The Gutenberg Bible
[Bible, Latin Vulgate. Ca. 1455]. Biblia Latina. [Mainz: Johann Gutenberg, ca. 1455].
Rare Books Division. From the Lenox Library
The first substantial printed book in the West is this royal-folio two-volume Bible, comprising nearly 1,300 pages, printed in Mainz on the central Rhine by Johann Gutenberg (ca. 1390s-1468) in the 1450s. It was probably completed between March 1455 and November of that year, when Gutenberg's bankruptcy deprived him of his printing establishment and the fruits of his achievements.
Substantial parts of the Bible had been seen at Frankfurt in October 1454 by Aeneas Sylvius Piccolomini (he would become Pope Pius II in 1458), who in March 1455 wrote about what he had seen. He praised the very neat and clear letters to a fellow-cardinal at Rome, Juan de Carvajal, telling him how easy it was to read without eyeglasses, and mentioned that the entire production run had been fully subscribed. By then at the court of the Emperor Frederick III near Vienna, where further printed gatherings had arrived, he was certain that the book was finished. His sources spoke of both 158 and 180 copies. Subsequent scholarship interprets these figures as reflecting original projections and subsequent increased demand; manifest instances of sectional reprinting in the surviving copies lend credence to this explanation.

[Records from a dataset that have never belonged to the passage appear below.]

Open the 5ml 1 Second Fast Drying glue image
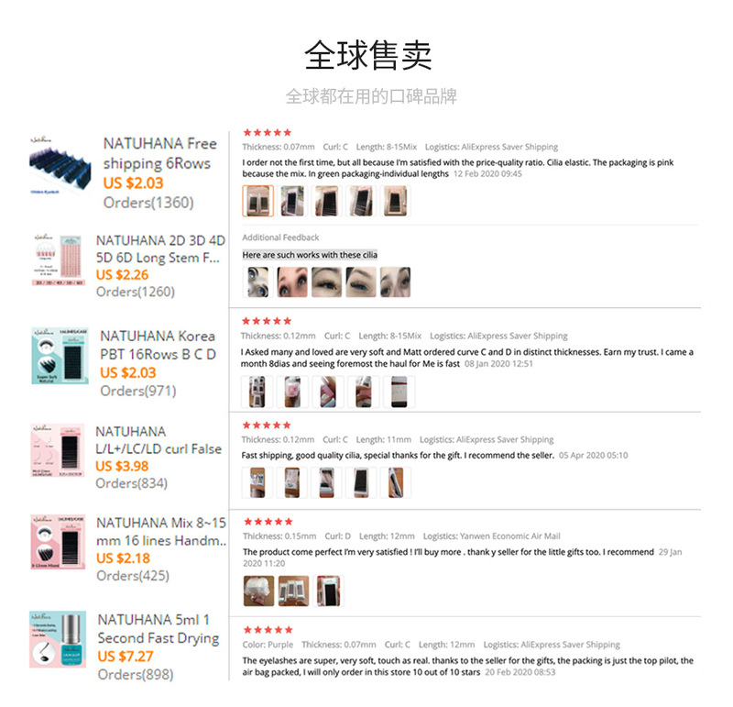58,639
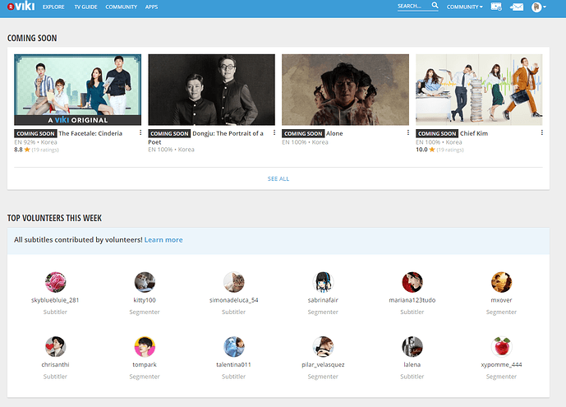566x407 pixels.
Task: Open the Alone show thumbnail
Action: pos(345,90)
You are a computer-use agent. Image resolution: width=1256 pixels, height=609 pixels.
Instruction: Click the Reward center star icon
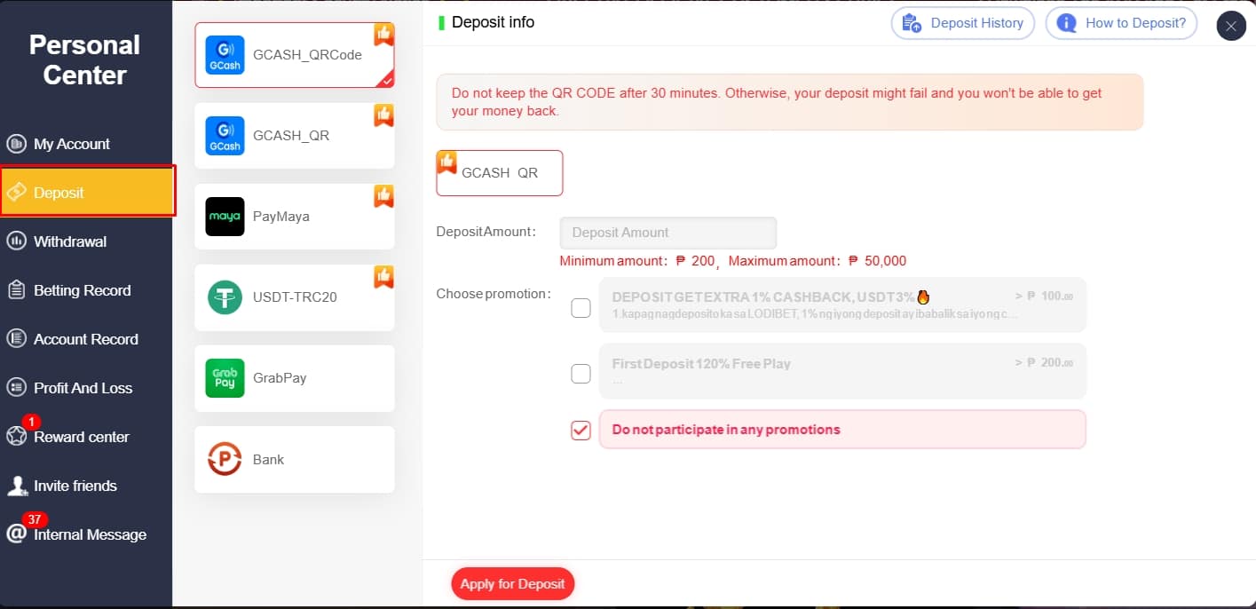point(17,437)
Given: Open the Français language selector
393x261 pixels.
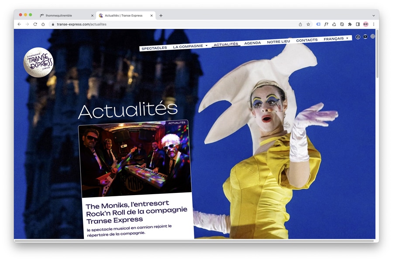Looking at the screenshot, I should click(x=336, y=39).
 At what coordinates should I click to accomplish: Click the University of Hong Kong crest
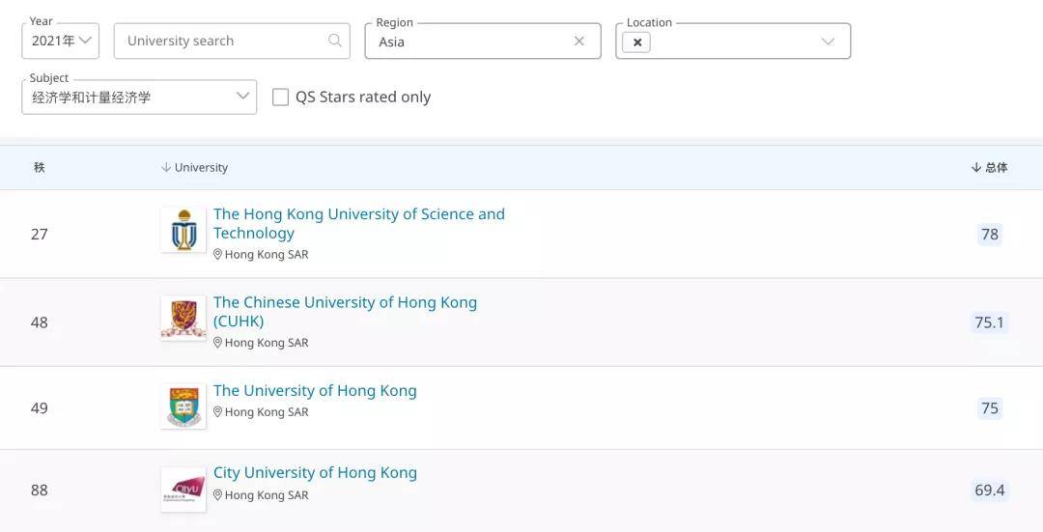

The Bible epitomizes Gutenberg's triumph, arguably the greatest achievement of the second millennium. Over possibly twenty or more years, at Mainz and perhaps at Strasbourg, he succeeded in developing printing from movable type in the West. His achievement had several crucial components. He devised a means of creating and reproducing endlessly interchangeable letters; developed an oil-based ink, still luminously black after nearly 550 years, which would adhere to the metal type and transfer to paper or vellum; and devised the means to print the typographic characters with even presswork and alignment of the type sorts. Moreover, certain gatherings of the first impression were printed, probably simultaneously, in black and red, another technological innovation. Most of the book was rubricated by hand to show chapter headings, as may be seen here. Additional decorative elements were often added in accord with regional markets and tastes,
Forty-eight integral copies survive, including eleven on vellum, Perhaps some 180 copies were originally produced, including about 45 on vellum. The Lenox copy, on paper, is the first Gutenberg Bible to come to the United States, in 1847. Its arrival is the stuff of romantic national folklore. James Lenox's European agent issued Instructions for New York that the officers at the Customs House were to remove their hats on seeing it: the privilege of viewing a Gutenberg Bible is vouchsafed to few.